If you are still not convinced, think about this, if high efficiency solar panels were the best possible option, wouldn’t you think the designers of large utility scale projects would use them? Afterall, the sharpest financing minds have evaluated these projects and products used to build them. Read below.

3. The most important CRITERIA to watch… “Bankability.”

Make sure your solar system has solar panels and inverters with warranties from manufacturers that will be around to honor the warranties. In large utility scale projects, this is referred as “bankable” manufacturers. Investors and lenders conduct extensive due diligence into these manufacturers. These projects are financed by the smartest financiers like Wells Fargo, Bank of America, US Bank, Morgan Stanley, JP Morgan, etc. Nothing can doom a solar project faster than selecting non bankable equipment. The same solar panels that are use to install on the rooftop of a commercial building are the same used to build utility scale solar power plants.

Wiki-Solar has done the work for you by compiling a ranking of the most popular solar panel manufacturers for utility scale solar projects as of the end of 2014. So, make sure the solar panel for your commercial solar system is on the list below.

Leading suppliers of modules for utility-scale solar power plants

  1. First Solar 4.6 GW
  2. Yingli Solar 1.2 GW
  3. Hanwha / QCELLS, 1.1 GW
  4. Suntech 1.0 GW
  5. Canadian Solar 0.9 GW
  6. SunPower, 0.8 GW
  7. Trina, 0.8 GW
  8. Jinko, 0.8 GW
  9. JA Solar, 0.5 GW
  10. Kyocera, 0.4

Note: 1 GW = 1,000 MW = 1,000,000 kWp (STC)


  1. SMA, 1.7 GW
  2. Schneider Electric, 0.7 GW
  3. SunGrow, 0.6 GW
  4. Santerno, 0.4 GW
  5. ABB, 0.4 GW

4. The real efficiency you need to care about… the economic efficiency.

The ratio of dollars to electricity generation. How much does it cost to generate 1 kWh? (Kilowatt Hour) The key here is to compare apples to apples. To do so, you can use the U.S. Department of Energy tool to produce an energy forecast, or use a more sophisticated tool such as PVSyst, Helioscope, or others. But beware of forecasts not generated by a third party (aka generated by solar panel manufacturers). So, to calculate this ratio simply divide the cost to install your solar system by the forecast kWh generation for the first 12 months.

5. DO I get a Flash test report for the specific solar panels to be installed on my project?

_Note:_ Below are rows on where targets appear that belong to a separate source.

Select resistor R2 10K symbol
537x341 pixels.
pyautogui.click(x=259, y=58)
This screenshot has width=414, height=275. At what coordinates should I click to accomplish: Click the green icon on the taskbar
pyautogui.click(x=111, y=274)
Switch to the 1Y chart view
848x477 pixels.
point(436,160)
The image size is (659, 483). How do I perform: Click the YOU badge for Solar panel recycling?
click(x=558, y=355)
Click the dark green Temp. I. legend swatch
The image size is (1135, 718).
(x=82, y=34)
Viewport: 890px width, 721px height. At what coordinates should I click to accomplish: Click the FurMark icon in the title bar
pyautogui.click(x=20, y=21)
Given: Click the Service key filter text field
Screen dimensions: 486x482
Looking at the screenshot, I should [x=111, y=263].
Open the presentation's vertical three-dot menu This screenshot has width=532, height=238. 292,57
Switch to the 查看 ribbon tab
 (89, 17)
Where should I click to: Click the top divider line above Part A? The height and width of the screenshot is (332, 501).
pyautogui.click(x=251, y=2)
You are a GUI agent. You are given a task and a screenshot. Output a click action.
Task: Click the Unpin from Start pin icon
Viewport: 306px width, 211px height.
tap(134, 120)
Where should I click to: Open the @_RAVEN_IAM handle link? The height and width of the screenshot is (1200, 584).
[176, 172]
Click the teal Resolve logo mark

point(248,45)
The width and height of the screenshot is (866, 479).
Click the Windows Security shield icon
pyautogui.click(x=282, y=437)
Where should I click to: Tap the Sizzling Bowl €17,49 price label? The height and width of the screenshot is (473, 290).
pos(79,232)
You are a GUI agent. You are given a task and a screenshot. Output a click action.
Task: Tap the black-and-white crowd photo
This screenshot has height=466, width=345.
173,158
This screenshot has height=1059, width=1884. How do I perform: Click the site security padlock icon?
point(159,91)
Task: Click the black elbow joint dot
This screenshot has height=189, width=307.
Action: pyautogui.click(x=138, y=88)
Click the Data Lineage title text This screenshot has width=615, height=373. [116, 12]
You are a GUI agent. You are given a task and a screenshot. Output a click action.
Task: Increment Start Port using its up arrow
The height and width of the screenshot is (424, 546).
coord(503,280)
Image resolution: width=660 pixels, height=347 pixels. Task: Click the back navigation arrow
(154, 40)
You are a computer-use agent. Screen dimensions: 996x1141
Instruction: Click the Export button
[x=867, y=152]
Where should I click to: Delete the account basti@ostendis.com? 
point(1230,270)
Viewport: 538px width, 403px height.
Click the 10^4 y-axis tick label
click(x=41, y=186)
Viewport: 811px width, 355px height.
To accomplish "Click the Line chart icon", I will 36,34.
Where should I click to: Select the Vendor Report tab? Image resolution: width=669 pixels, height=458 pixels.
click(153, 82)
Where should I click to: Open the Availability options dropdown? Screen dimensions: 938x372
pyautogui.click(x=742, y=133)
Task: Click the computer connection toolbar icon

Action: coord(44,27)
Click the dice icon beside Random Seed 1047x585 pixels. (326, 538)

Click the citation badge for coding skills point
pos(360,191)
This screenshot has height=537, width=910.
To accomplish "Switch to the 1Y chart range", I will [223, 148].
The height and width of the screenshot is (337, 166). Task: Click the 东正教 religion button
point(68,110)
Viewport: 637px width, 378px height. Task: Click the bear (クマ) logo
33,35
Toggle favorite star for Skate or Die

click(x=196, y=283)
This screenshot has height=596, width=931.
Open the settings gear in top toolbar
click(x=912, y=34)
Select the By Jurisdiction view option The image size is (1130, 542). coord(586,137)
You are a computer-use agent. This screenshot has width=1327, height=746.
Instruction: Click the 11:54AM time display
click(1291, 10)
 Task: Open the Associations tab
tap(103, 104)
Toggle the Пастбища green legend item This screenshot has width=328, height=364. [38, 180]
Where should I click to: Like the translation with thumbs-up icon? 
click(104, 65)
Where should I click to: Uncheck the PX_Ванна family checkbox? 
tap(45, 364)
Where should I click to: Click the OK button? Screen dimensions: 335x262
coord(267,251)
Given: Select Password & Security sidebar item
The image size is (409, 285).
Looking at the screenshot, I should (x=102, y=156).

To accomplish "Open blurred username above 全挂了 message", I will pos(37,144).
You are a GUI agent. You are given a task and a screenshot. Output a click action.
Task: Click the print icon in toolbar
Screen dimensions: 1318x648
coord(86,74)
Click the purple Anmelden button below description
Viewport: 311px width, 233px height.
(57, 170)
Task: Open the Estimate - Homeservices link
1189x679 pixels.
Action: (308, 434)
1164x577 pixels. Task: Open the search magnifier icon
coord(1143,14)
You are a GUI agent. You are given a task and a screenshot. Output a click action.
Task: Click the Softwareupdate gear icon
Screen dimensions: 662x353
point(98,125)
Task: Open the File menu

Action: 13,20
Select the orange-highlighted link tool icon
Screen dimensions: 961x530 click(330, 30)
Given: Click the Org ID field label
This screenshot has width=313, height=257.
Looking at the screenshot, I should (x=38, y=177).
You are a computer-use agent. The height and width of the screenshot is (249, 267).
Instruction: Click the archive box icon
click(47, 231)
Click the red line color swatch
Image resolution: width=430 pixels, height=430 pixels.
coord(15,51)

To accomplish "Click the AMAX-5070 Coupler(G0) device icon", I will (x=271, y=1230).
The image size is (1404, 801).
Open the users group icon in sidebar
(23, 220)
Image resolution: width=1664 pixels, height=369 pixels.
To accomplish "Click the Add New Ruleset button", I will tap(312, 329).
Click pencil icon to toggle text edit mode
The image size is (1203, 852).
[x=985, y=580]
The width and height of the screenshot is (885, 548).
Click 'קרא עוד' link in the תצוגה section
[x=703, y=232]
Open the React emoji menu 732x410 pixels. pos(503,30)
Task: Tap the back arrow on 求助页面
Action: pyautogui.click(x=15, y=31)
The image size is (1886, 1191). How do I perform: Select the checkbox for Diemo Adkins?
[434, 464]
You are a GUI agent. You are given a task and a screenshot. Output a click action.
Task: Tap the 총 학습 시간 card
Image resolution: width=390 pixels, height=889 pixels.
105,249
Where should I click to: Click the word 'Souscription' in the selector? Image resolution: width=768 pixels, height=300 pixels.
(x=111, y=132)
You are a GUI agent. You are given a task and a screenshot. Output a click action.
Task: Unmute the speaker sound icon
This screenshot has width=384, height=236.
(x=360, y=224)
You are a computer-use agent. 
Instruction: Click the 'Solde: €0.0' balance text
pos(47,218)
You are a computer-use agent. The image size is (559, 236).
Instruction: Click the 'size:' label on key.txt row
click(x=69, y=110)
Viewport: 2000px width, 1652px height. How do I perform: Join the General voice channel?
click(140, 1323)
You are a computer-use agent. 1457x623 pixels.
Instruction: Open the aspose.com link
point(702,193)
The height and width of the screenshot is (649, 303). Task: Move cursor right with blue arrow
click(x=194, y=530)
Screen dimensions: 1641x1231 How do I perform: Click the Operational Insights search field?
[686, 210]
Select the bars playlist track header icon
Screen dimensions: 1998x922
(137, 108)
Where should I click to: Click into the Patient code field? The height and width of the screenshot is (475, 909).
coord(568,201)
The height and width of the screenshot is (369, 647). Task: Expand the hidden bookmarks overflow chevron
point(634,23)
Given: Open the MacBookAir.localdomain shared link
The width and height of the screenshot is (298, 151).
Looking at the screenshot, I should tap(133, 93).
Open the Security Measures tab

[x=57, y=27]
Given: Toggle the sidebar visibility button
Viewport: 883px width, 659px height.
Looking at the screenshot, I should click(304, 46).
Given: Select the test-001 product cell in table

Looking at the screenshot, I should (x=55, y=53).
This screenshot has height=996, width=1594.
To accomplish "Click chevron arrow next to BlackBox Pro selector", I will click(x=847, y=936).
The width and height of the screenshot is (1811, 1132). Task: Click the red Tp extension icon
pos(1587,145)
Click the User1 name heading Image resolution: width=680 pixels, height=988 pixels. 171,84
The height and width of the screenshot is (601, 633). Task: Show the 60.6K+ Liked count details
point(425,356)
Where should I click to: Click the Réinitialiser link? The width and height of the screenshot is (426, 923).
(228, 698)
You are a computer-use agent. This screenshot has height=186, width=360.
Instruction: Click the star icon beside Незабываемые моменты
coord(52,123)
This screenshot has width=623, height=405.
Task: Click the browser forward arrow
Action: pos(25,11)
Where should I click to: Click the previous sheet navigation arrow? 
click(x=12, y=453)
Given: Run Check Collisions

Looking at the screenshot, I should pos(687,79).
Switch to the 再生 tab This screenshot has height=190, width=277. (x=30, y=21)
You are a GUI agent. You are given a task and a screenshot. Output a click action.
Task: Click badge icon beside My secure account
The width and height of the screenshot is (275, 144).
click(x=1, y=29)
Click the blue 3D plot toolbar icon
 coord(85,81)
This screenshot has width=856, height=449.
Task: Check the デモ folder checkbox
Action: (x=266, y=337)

A solar flash test measures the output performance of a solar panel at industry standard conditions. At K12 Solar we have the solar panel manufacturer send us the flash test results for every single solar panel we install.  We share this report with any customer who is interested. This is a way to ensure our customers are getting what they pay for by verifying all panels are within the tolerance. A solar module tolerance is the specified range within which a solar panel will either over-perform or under-perform its rated power at STC. All modules we install are positive tolerance. Power tolerance can vary greatly from solar panel to solar panel, so make sure the panels being installed for your project are all positive tolerance.

6. Where are the solar panels manufactured?

Some customers do not want to have Chinese solar panels. But keep this in mind, 8 out of the 10 most used solar panels for utility scale projects are from Asian companies. Remember, these are “bankable” manufacturers and have been vetted by the sharpest investors. Also to consider, because a company is headquartered in the U.S., does not mean the products are manufactured in the U.S. for example SunPower.

7. Who’s behind the solar panel manufacturer?

Customers are sometimes fixed on “not Chinese” and they usually forget to ask who owns or is behind the solar manufacturer. For example, it is not highly advertised that 66% of SunPower is owned by an French Oil company, Total. For some this can be negative, but not for others.


I hope these comparison frameworks will help you decide if the solar panel your solar installer is proposing is good enough for your project.